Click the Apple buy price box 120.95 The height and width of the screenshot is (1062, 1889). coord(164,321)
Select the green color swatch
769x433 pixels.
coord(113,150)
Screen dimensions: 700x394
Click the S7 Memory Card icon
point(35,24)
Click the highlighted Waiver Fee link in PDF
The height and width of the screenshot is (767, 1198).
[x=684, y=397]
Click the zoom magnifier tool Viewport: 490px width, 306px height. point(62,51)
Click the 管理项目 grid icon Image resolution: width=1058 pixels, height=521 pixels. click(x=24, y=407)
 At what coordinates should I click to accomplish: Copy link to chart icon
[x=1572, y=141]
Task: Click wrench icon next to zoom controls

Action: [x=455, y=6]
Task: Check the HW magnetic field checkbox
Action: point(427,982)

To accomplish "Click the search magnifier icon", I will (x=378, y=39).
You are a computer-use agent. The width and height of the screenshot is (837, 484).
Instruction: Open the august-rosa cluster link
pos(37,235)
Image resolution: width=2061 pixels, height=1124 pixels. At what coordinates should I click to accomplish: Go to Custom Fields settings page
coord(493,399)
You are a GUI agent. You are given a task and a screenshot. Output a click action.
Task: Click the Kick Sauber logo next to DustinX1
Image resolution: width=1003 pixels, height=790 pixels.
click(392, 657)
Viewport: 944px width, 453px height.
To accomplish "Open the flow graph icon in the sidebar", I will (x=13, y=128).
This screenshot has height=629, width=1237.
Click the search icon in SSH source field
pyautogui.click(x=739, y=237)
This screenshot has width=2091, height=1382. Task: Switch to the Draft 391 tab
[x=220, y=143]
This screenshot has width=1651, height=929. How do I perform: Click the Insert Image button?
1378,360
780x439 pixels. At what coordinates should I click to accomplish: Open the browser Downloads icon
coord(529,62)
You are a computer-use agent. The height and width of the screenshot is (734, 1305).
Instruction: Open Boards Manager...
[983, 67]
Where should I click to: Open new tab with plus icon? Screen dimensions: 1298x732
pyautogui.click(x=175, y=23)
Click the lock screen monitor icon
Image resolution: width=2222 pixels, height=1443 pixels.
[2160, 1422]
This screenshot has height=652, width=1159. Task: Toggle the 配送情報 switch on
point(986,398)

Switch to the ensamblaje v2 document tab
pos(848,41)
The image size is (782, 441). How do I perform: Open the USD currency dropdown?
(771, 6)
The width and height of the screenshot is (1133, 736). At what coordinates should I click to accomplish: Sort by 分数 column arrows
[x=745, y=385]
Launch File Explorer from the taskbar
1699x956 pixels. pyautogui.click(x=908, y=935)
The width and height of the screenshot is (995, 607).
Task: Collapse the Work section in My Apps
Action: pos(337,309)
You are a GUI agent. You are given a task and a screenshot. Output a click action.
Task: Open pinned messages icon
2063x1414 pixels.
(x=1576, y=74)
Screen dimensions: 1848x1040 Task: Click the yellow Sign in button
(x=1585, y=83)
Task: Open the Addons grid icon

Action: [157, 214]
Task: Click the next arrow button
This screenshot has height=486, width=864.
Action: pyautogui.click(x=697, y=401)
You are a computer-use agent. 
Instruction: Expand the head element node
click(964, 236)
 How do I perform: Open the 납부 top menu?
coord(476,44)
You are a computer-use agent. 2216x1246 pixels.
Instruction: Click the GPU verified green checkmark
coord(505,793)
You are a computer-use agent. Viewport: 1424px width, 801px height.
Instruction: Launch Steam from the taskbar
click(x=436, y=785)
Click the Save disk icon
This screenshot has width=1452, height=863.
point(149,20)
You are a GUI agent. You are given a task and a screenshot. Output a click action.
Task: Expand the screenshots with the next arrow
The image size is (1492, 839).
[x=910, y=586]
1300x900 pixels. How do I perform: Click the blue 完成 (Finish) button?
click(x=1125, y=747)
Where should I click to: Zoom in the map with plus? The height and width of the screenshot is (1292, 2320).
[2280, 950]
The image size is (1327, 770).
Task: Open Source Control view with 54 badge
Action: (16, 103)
•••••
#### Required work:
Among the lines of the material, find those that hold the word "will" and copy them.

#### Answer to the exercise:
To accomplish "Click the search magnifier icon", I will (x=378, y=39).
To accomplish "Open the flow graph icon in the sidebar", I will (x=13, y=128).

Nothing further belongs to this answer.